To begin, I would like to say that I am wholeheartedly in support of computer based design education. It is no surprise that the forms of digital media are not only how we design, but what we design and will continue for the foreseeable future. The important aspects of design education in the beginning of ones design life can not be compared to yesterdays methods of making. One simple example of incredible change is the advent of the database and what that means for storing, retrieving, and connecting to photos, color systems, font libraries, and general layout options that were difficult to do prior to databases but were also proprietary, guarded assets of individual studios. Storages of photos and fonts consumed space and time that has been cut extensively from the process. This continues to break down the notion that design is about the form and more about the ideas of communication that are carried out through design. This idea has come to me after watching my students over a number of years plowing through networks of databases, searching for photos or illustrations, finding free fonts online, and more recently using color systems to guide their choices.  General layout schemes also influence how they organize information based on what they perceive as successful and found again, in some archive somewhere.

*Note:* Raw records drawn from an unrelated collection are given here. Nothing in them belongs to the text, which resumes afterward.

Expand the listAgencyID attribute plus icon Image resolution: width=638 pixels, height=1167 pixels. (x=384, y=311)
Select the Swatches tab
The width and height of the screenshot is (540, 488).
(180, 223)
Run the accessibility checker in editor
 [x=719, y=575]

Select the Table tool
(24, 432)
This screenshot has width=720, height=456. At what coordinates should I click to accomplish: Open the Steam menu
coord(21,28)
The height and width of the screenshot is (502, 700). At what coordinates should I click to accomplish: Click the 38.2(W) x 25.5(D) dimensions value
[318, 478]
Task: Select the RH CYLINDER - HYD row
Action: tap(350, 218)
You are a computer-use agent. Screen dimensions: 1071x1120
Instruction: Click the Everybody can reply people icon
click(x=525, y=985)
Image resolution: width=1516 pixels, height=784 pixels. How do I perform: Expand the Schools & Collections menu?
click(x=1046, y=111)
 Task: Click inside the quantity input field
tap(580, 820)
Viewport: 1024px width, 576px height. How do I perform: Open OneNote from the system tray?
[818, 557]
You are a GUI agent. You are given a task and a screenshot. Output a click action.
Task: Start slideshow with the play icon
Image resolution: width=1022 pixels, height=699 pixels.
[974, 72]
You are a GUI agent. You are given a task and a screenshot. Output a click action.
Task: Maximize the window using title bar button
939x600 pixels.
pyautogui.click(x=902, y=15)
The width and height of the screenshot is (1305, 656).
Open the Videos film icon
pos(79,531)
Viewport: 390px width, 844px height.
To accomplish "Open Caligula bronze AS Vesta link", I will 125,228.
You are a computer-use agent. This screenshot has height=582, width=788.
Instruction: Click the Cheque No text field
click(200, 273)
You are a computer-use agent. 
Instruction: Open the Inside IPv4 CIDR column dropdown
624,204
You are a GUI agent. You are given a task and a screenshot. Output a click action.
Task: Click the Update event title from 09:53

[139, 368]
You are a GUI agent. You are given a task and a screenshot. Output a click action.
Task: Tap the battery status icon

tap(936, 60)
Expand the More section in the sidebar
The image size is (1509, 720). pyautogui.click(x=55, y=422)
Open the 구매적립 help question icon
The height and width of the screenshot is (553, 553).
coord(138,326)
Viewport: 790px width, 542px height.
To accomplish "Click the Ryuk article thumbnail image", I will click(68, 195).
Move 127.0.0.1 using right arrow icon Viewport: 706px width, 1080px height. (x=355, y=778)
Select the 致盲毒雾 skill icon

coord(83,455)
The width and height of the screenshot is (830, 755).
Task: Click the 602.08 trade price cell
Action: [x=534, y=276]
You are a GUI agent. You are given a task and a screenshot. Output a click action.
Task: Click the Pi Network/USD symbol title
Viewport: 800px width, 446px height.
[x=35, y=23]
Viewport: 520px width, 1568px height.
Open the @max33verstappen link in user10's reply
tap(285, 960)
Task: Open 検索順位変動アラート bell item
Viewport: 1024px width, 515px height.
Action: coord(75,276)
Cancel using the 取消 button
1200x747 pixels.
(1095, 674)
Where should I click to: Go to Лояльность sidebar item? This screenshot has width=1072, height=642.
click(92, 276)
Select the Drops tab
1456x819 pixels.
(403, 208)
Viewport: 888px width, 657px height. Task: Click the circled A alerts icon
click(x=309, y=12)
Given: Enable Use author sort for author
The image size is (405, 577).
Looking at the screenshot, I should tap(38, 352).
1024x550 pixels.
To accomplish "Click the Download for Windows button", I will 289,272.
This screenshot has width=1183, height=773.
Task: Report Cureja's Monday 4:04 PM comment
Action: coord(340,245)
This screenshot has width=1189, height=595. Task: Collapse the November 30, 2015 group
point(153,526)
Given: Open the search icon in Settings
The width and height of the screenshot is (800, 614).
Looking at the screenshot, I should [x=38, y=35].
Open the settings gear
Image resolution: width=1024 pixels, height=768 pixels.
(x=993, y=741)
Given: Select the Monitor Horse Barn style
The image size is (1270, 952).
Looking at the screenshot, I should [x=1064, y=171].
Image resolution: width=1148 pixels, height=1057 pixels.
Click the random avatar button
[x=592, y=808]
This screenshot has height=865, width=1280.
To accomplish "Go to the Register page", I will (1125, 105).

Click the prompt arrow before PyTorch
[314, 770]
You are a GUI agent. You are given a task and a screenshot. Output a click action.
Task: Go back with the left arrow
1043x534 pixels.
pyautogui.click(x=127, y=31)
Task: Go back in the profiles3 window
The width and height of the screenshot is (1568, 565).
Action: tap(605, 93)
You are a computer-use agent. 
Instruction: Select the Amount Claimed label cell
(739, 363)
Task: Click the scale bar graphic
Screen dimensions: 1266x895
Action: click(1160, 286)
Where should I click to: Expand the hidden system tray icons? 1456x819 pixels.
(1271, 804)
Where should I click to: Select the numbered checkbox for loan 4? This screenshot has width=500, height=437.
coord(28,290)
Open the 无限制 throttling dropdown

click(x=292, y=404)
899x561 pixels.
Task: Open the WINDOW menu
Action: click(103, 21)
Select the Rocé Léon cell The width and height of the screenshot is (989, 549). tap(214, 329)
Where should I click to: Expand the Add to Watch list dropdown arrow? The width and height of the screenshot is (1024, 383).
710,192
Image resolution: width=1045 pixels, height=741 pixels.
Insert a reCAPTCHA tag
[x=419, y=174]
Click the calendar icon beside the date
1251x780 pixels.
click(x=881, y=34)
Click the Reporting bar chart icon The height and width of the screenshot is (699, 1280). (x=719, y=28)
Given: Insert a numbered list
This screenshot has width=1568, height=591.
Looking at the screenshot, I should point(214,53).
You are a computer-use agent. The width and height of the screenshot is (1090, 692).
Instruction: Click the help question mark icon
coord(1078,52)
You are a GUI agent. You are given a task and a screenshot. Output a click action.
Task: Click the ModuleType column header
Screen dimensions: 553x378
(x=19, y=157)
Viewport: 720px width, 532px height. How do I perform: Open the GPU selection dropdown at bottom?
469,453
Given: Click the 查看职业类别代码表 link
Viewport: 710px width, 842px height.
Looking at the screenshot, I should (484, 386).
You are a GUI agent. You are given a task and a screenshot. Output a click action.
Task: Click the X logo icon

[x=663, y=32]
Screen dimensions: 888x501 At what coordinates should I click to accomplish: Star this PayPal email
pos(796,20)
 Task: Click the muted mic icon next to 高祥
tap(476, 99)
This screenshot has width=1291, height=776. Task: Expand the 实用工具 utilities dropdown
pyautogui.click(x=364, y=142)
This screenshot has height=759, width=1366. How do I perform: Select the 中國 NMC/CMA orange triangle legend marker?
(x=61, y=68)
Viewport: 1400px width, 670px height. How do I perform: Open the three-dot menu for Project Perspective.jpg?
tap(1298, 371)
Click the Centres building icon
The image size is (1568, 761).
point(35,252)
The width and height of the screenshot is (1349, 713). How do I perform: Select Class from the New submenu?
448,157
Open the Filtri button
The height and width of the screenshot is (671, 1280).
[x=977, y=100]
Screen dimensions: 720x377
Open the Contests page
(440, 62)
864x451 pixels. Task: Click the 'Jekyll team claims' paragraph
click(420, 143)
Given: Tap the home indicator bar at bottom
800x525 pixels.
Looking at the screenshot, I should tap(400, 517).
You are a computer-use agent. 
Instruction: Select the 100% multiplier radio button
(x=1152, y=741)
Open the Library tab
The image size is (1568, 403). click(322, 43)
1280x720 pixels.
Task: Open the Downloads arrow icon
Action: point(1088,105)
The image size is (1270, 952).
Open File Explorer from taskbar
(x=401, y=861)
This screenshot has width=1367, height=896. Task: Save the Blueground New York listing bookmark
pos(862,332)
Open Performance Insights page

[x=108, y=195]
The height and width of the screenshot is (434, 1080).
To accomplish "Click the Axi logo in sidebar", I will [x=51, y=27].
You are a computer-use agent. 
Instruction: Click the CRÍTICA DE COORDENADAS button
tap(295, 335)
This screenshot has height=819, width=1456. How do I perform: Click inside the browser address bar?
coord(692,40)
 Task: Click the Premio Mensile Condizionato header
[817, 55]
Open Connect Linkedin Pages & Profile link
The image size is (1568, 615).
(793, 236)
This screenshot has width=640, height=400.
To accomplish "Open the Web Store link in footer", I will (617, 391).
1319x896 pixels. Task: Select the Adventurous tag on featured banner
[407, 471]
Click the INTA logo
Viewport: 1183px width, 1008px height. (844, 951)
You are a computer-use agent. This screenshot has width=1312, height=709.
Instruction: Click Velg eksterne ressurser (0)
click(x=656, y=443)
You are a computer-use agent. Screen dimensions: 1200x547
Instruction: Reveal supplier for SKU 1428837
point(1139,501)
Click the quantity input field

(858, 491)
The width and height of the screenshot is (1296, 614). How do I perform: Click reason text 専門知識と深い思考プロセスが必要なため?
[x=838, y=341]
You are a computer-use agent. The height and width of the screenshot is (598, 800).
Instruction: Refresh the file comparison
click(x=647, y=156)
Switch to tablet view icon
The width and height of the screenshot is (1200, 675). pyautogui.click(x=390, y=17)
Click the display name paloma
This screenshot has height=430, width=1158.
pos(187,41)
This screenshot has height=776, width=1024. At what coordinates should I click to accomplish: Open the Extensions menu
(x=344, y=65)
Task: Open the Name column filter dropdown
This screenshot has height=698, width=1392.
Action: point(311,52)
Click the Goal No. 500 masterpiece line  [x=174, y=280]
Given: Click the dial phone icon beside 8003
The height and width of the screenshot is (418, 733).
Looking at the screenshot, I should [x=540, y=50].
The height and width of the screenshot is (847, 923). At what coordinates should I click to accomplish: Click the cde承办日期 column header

You may be thinking that this is "design by menu" and you would be right. It is not that this method has not been employed in the past and we see copy-cat commercials and ads all over the visual landscape, but it is becoming the method of some design students who are no longer motivated by "originality" or "uniqueness", but rather by ease and their misguided idea that form is the most important aspect of making design work. It is easy to spot and with little experience one can analyze the pedestrian compositions or insipid ideas that grace the page but what is more difficult is demonstrate that these competent, glossy layouts are not as good a design as sloppier, yet sophisticated ideas created by those less enamored by database diving. What is more difficult is encouraging students to continue to question their designs to make them more appropriate, more interesting, clearer in their communication or communicate a more sophisticated idea. The final product has a particular level of polish and feeling of doneness that is hard for students to abandon in pursuit of better design. Design-by-menu still requires students to make choices but there is less analysis about what they are communicating because of the speed and ease at which compositions can be generated. It is not difficult to see that this kind of design making could be simplified further by having these database components of the menu talk to each other. It may seem futuristic but it is a direction of developers and content holders to make "menu coordinators" out of designers. Assemblies of components come in a variety of iterations for the menu coordinator to filter and propose as possible solutions to clients. Can we legitimately call this design?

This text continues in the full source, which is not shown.